Istruzioni.
Riproduci parola per parola, senza alcuna modifica, l'intero testo sulla riforma dell'assistenza agli anziani non autosufficienti.

Sezione del documento.
━━━━━━━━━━
La legge delega sull’assistenza agli anziani non autosufficienti aveva come obiettivo il riordino complessivo del settore. Le misure previste nel decreto attuativo non danno vita però a un progetto per il welfare del futuro. La questione delle risorse.

Un settore integrato

Inizia una nuova stagione nell’assistenza agli anziani non autosufficienti? La risposta è nel decreto attuativo della legge di riforma approvata lo scorso anno dal parlamento (legge delega 33/2023), recentemente presentato dal governo. Obiettivo della riforma –prevista nel Piano nazionale di ripresa e resilienza – è il complessivo riordino del settore affinché possa meglio rispondere al numero crescente e a condizioni sempre più critiche dei non autosufficienti. Vediamo in quale misura è stato raggiunto.

Per valutare il decreto, guardo ai suoi punti principali e seguo i due grandi obiettivi della riforma. Uno consiste nel fare dell’assistenza pubblica agli anziani non autosufficienti un settore integrato, mentre oggi è suddivisa in tre filiere ben poco coordinate: le politiche sanitarie, quelle sociali e i trasferimenti monetari dell’Inps. Ne derivano lo spezzettamento delle misure disponibili e una babele di regole e procedure da seguire, che disorientano anziani e famiglie. Inoltre, la frammentazione limita la possibilità di fornire interventi appropriati.
━━━━━━━━━━
Insieme di dati.
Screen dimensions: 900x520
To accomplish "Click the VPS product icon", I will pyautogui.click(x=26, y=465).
━━━━━━━━━━
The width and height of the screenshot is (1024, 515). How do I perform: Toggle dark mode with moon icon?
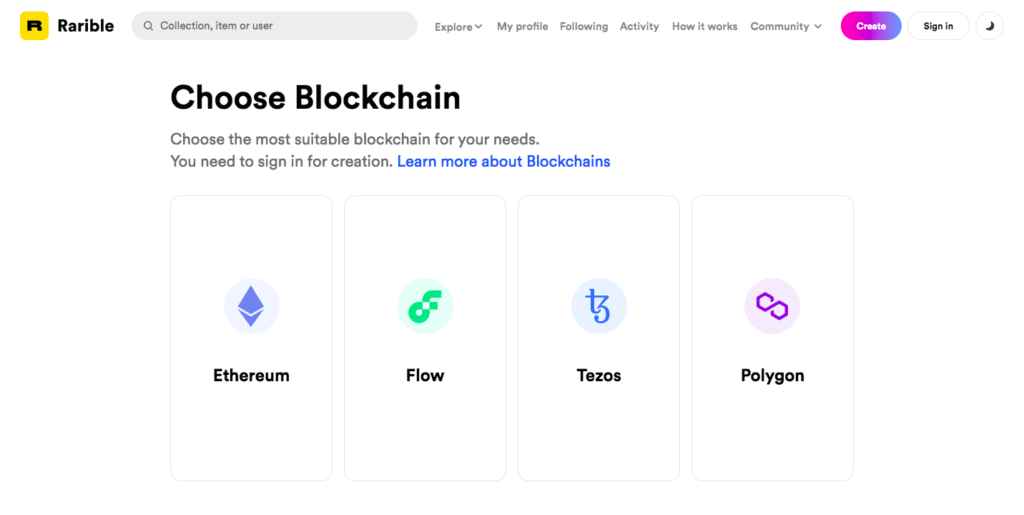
━━━━━━━━━━
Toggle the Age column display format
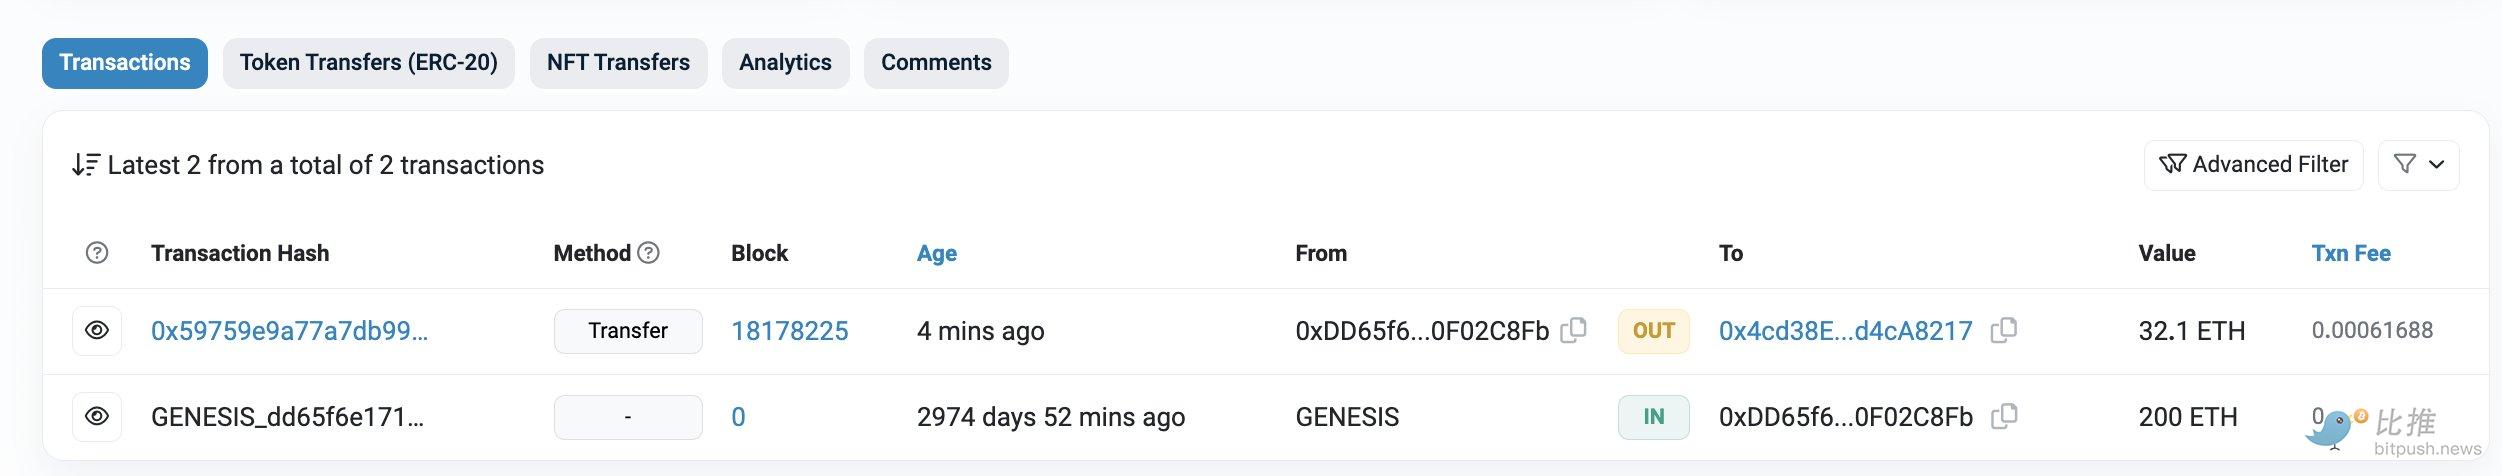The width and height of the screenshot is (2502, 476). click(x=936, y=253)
━━━━━━━━━━
Risultato.
La legge delega sull’assistenza agli anziani non autosufficienti aveva come obiettivo il riordino complessivo del settore. Le misure previste nel decreto attuativo non danno vita però a un progetto per il welfare del futuro. La questione delle risorse.

Un settore integrato

Inizia una nuova stagione nell’assistenza agli anziani non autosufficienti? La risposta è nel decreto attuativo della legge di riforma approvata lo scorso anno dal parlamento (legge delega 33/2023), recentemente presentato dal governo. Obiettivo della riforma –prevista nel Piano nazionale di ripresa e resilienza – è il complessivo riordino del settore affinché possa meglio rispondere al numero crescente e a condizioni sempre più critiche dei non autosufficienti. Vediamo in quale misura è stato raggiunto.

Per valutare il decreto, guardo ai suoi punti principali e seguo i due grandi obiettivi della riforma. Uno consiste nel fare dell’assistenza pubblica agli anziani non autosufficienti un settore integrato, mentre oggi è suddivisa in tre filiere ben poco coordinate: le politiche sanitarie, quelle sociali e i trasferimenti monetari dell’Inps. Ne derivano lo spezzettamento delle misure disponibili e una babele di regole e procedure da seguire, che disorientano anziani e famiglie. Inoltre, la frammentazione limita la possibilità di fornire interventi appropriati.